*Task directions:*
Write out, without any change, the lines in the material below that run from the line with "Identify the click" through the line with "rezervačný systém (728, 1779)", both included.

*Given records:*

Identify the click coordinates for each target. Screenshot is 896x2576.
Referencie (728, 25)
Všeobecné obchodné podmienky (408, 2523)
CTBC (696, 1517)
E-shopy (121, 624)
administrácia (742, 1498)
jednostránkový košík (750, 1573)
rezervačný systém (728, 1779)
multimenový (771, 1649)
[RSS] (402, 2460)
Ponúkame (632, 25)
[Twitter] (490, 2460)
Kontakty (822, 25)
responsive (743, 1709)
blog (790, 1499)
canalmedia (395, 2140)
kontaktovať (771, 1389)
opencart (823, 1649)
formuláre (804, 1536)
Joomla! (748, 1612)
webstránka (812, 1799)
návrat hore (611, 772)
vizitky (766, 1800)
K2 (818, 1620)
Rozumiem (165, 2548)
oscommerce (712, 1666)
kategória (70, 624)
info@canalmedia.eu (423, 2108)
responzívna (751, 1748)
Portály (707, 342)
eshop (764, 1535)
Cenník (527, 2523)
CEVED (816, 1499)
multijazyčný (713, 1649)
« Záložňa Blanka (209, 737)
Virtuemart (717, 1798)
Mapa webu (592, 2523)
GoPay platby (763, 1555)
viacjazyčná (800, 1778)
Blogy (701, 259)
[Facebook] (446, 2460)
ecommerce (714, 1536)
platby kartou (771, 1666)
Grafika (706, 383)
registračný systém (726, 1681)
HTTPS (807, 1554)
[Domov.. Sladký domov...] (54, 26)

---

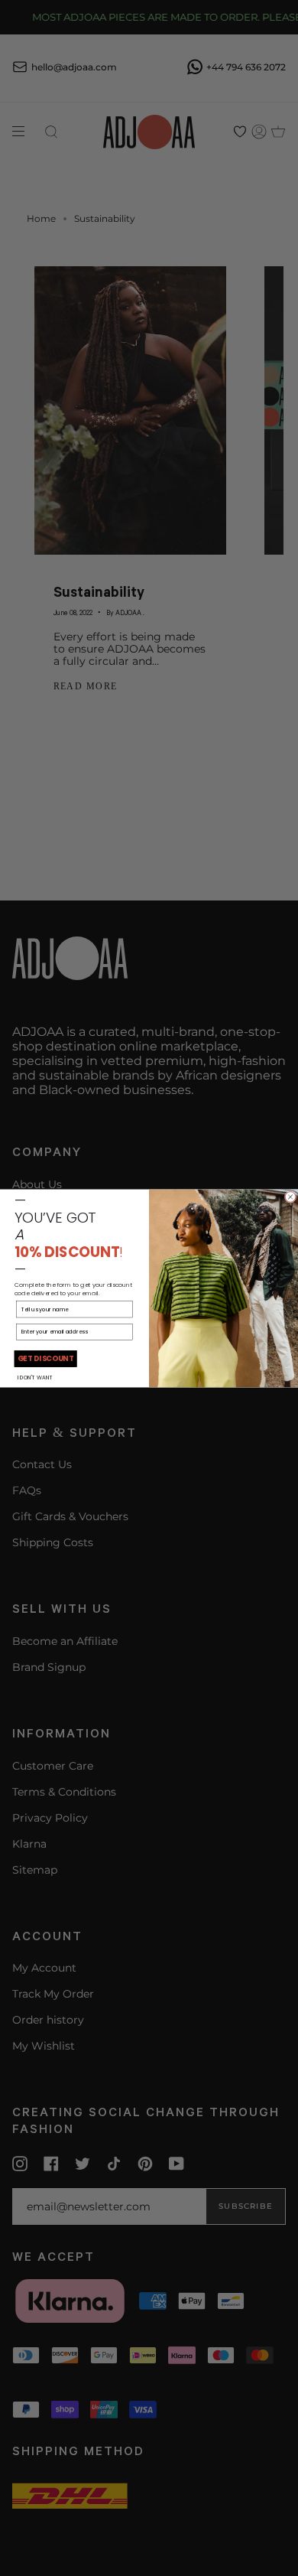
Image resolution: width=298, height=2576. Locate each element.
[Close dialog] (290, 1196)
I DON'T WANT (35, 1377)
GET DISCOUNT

*Solution for this task:*
Identify the click coordinates for each target. Screenshot is 896x2576.
Referencie (728, 25)
Všeobecné obchodné podmienky (408, 2523)
CTBC (696, 1517)
E-shopy (121, 624)
administrácia (742, 1498)
jednostránkový košík (750, 1573)
rezervačný systém (728, 1779)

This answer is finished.